The print media has, unlike the Fort Hood shooting, immediately labeled the failed attack terrorism (or man caused disaster, if you’re an Obama supporter). They have also diligently pointed out that Abdulmutallab was a Christian.
He was actually a Buddhist.
Maybe Abdulmutallab was a Jew? Shintoist? Taoist? Zoroastrianist? Another devotee of Haile Selassie?
Actually, there is no indication in any major media organization of the man’s religion, or lack of it. The Fruit-of-the-Loom Bomber—for that shall be his name evermore—might have been an atheist.
However, even The Freep, the undead paper of the undead city that was targeted, has refused to speculate on this important topic.

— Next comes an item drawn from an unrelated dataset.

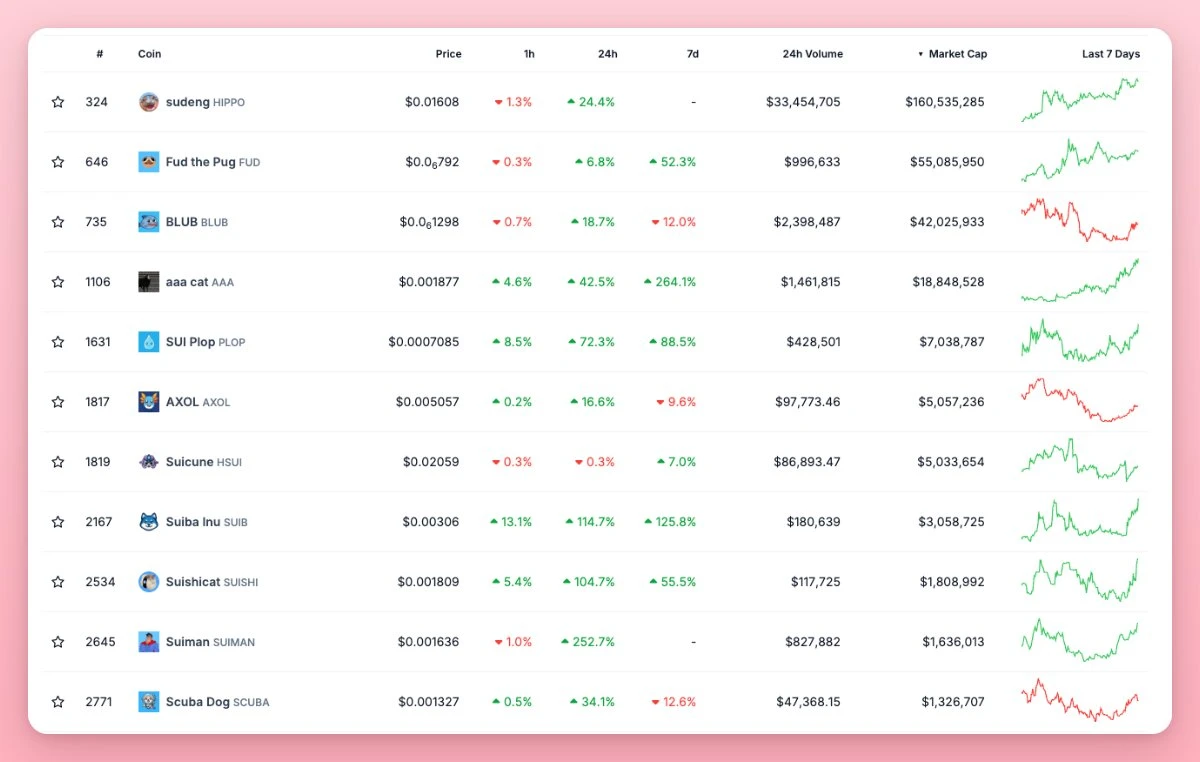The width and height of the screenshot is (1200, 762).
Task: Click the Suiba Inu coin icon
Action: 149,522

But perhaps there are clues?
We know Abdulmutallab liked to play with Al Qaeda in the land of Yemen. The New York Times (D) quoted the man’s father as being worried about his son’s “extremist religious views.”
And for some reason, Nigerian Muslims in Detroit immediately issued a statement saying they were “shocked” by Abdulmutallab’s actions.
We can guess that other representatives from other major religious groups will soon release their own statements—in fact, the American-Arab Anti-Discrimination Committee’s similarly worded release came right after the Nigerians’—so obviously we cannot use these clues as evidence one way or the other.
I think we have to fairly conclude that there is no way to know, and that Old Media was wise not to make any rash guesses.
“Briggs, you bigot, the man’s religion has nothing to do with his decision to murder anybody.”
You might be right, but why was his dad quoted as being concerned about his son’s “extremist religious views”?
This man was not a member of a mainstream religion, but a radical sect (I hope we can agree to call a “radical” one who willing plots to murder). And it seems to me that knowing whether or not somebody belongs to a radical sect is probative for air flight screening decisions.
Is it inappropriate to mention what this radical sect was?